For pb10.csv: Maximum capacity/day: 250 | Total cost = 1562 € Maximum capacity/day: 300 | Total cost = 883 € For the pb20.csv: Maximum capacity/day: 250 | Total Cost = €757 Maximum capacity/day: 300 | Total Cost = €646 For the pb30.csv: Maximum capacity/day: 250 | Total Cost = €344 Maximum capacity/day: 300 | Total cost = 202 € For the pb40.csv: Maximum capacity/day: 250 | Total cost = 1242 € Maximum capacity/day: 300 | Total cost = 1152 € For the pb50.csv: Maximum capacity/day: 250 | Total cost = 858 € Maximum capacity/day: 300 | Total cost = 858 €

• Random sorting method: the list of families is sorted randomly according to the number of family members. (Iteration not to exceed: about 550 otherwise the algorithm will give us a result equal to 0) Methods: "shuffle" randomly sorts the values of the array. “findMinimalTotalCost” finds the minimum in the list of total costs.

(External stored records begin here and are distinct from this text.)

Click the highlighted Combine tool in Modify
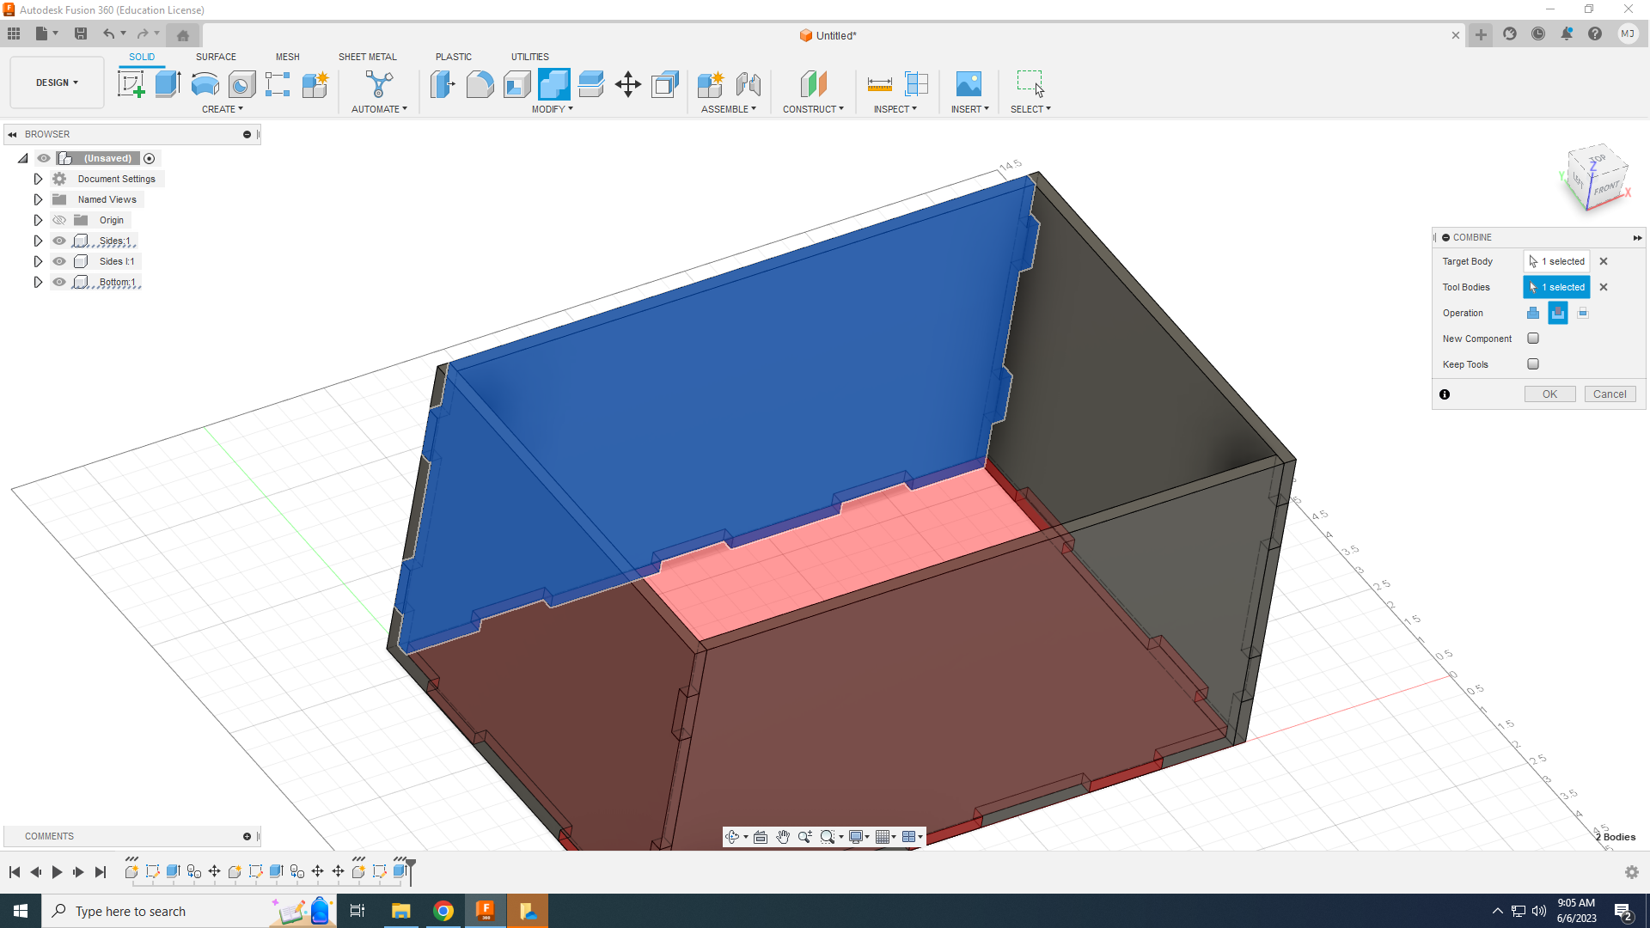1650x928 pixels. click(553, 85)
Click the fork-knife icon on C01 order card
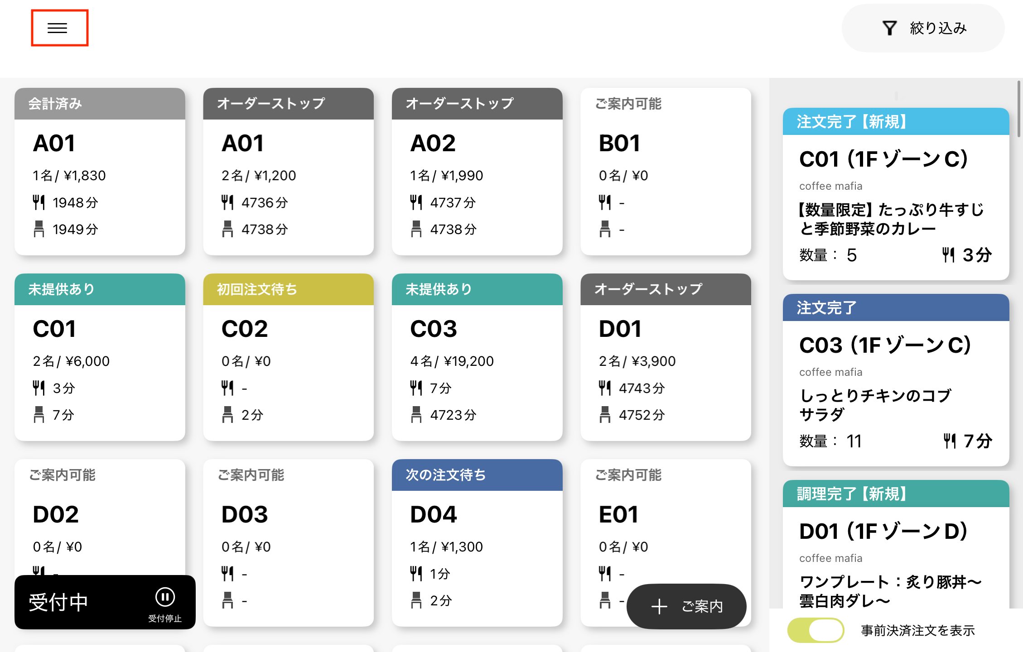 click(x=948, y=255)
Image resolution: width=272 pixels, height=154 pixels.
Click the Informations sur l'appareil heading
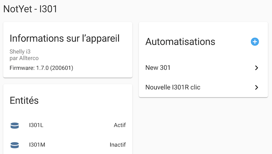pos(64,38)
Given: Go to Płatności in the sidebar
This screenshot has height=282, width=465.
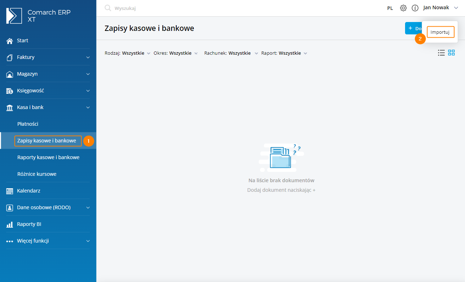Looking at the screenshot, I should pos(28,124).
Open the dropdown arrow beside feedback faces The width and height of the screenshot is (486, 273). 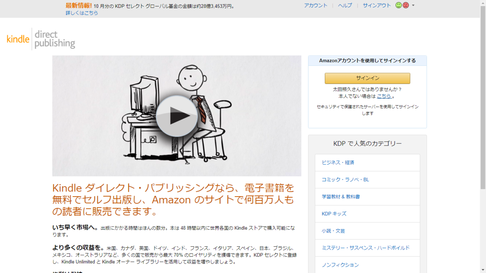(x=413, y=6)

For pb10.csv: Maximum capacity/day: 250 | Total cost = 1130 € Maximum capacity/day: 300 | Total Cost = €599 For the pb20.csv: Maximum capacity/day: 250 | Total cost = 887 € Maximum capacity/day: 300 | Total Cost = €646 For the pb30.csv: Maximum capacity/day: 250 | Total cost = 225 € Maximum capacity/day: 300 | Total cost = 202 € For the pb40.csv: Maximum capacity/day: 250 | Total Cost = €373 Maximum capacity/day: 300 | Total cost = 1152 € For the pb50.csv: Maximum capacity/day: 250 | Total cost = 858 € Maximum capacity/day: 300 | Total cost = 858 €

A better result is obtained by adopting the random sorting method whatever the daily capacity. We also notice that the results for the pb40.csv and pb50.csv because they are due to the fact that all the families have been assigned to their preferred choice, we no longer optimize the result with my algorithm. However, adopting another approach which would be to prioritize the equality of distributions could optimize these costs.

Question 2

Families are assigned in descending order of percentages, then assigned to the day with the lowest participation for better flow management and to avoid overloading on days when there are already a lot of participants. This family distribution strategy helps spread the costs of hosting evenly across all days of the event, which can help reduce overall costs. For example for event 1, we assign the families on day 4 with the least number of participants 13.32%. Ditto for event 2, we affect the families on day 6 with the least number of participants 13.83%. And for event 3, we assign the families on day 1 with the least number of participants 12.74% An option for improvement is to prioritize the assignment of families with the lowest number of members in order to minimize the indemnities to be paid.